De gids voor de geestelijke gezondheidszorg

Therapieresistente depressie

Inleiding

Een goede definitie van een therapieresistente depressie bestaat niet, wel hebben verschillende onderzoekers getracht een soort stagiëring aan te brengen (zie verder). Ongeveer 40-70% van de (unipolaire) depressies reageert niet of niet volledig op een eerste antidepressivum. In de eerste lijn (huisartsen) heeft circa 50% van de patiënten met een depressie na 2 maanden geen respons, in de tweede lijn is dat 80%.


Onderzoek

De STAR*D-studie (Trivedi, 2006) is met meer dan 4000 patiënten een van de grootste studies naar de medicamenteuze behandeling van depressie. Uit dit onderzoek bleek dat slechts 30% van alle patiënten die keurig volgens het protocol behandeld waren binnen drie maanden in remissie (klachtenvrij) waren. Een Duitse studie laat  zien hoe lastig het is om patiënten het protocol te laten doorlopen (Adli M, 2002). Er waren 248 patiënten geschikt voor de studie, maar slechts 119 begonnen. Slechts 22% was na 4 weken in remissie. De volgende stap was toevoegen van lithium aan de 41 patiënten die nog niet in remissie waren, met als gevolg dat 34% na een maand in remissie was. De 8 patiënten die nog niet in remissie waren kregen een MAO-remmer, daarvan knapte er één op, van de andere 7 kregen er 2 ECT, waarvan er één opknapte.


Dosis ophogen

Na analyse blijkt dat er geen bewijs is dat verhogen van een SSRI boven de normale dosering het effect van de behandeling vergroot (Ruhé, 2006). Het blijkt voorts dat een verhoging van de dosering niet leidt tot een hogere bezetting van de receptoren. 

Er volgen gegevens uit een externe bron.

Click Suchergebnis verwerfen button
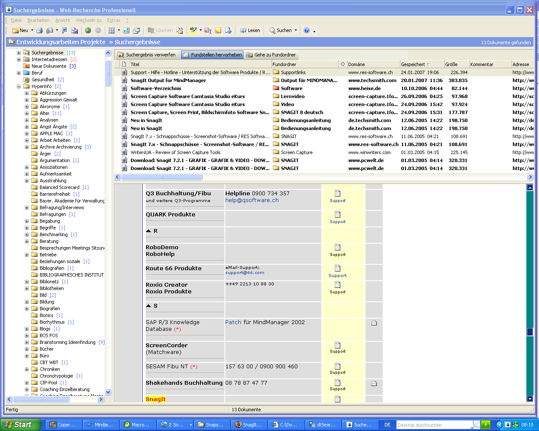This screenshot has height=431, width=539. pos(147,55)
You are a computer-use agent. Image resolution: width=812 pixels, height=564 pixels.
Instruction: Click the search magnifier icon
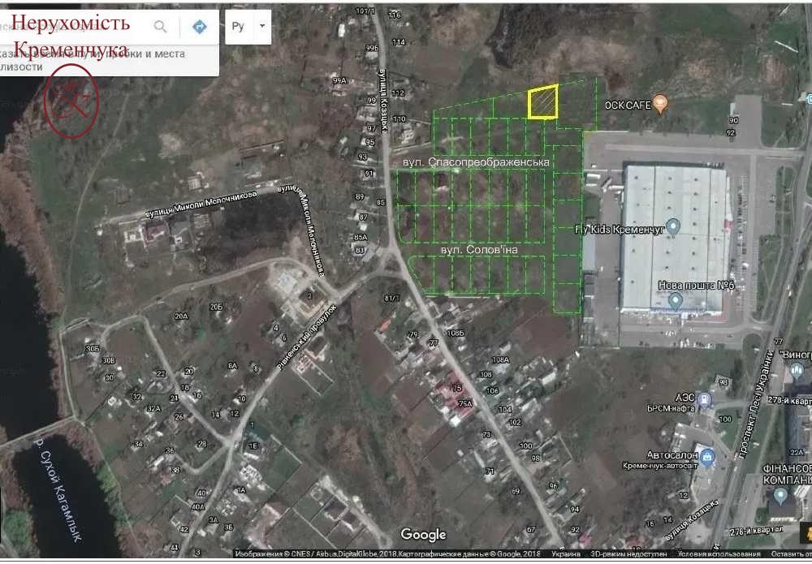(x=161, y=27)
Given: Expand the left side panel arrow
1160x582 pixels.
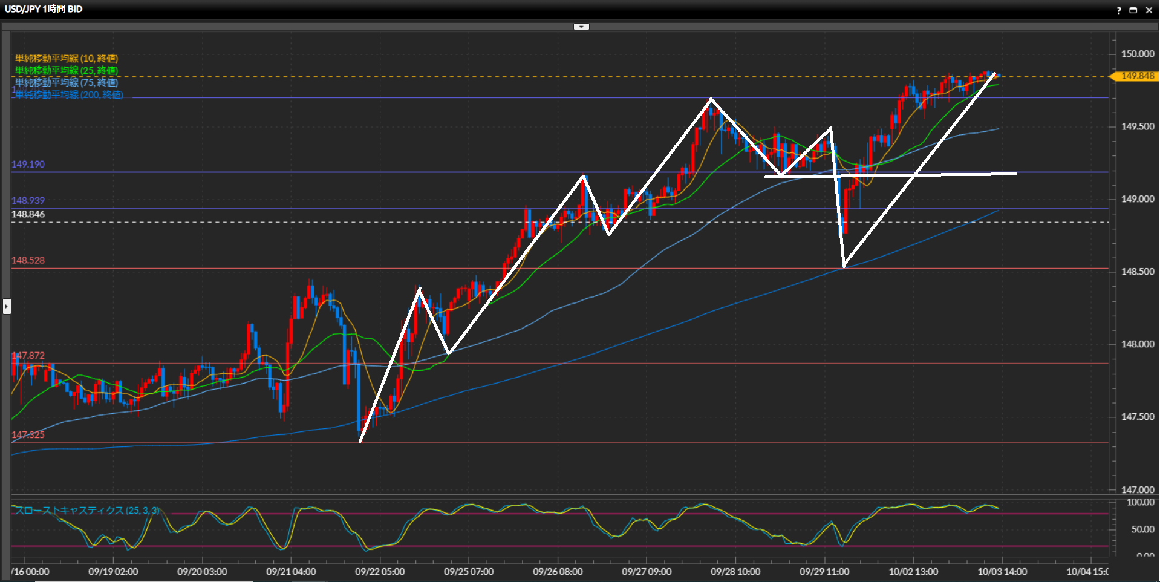Looking at the screenshot, I should click(7, 306).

Combinaties van antidepressiva

Valkuil bij de combinatie van antidepressiva is dat het een verkapte dosisverhoging is, of de SSRI verhoogt de spiegel van het klassieke antidepressivum of er is sprake van een langere behandelduur door de opzet van het onderzoek. Combinaties van verschillende antidepressiva kunnen leiden tot accumulatie (stapeling) van het antidepressivum, met als risico versterkte bijwerkingen en in enkele gevallen cardiovasculaire (hart- en bloedvaten) complicaties, insulten (toevallen), delier en het serotoninesyndroom. De accumulatie is een direct gevolg van remming van cytochroom P450 enzymen, die zorgen voor de afbraak van antidepressiva. 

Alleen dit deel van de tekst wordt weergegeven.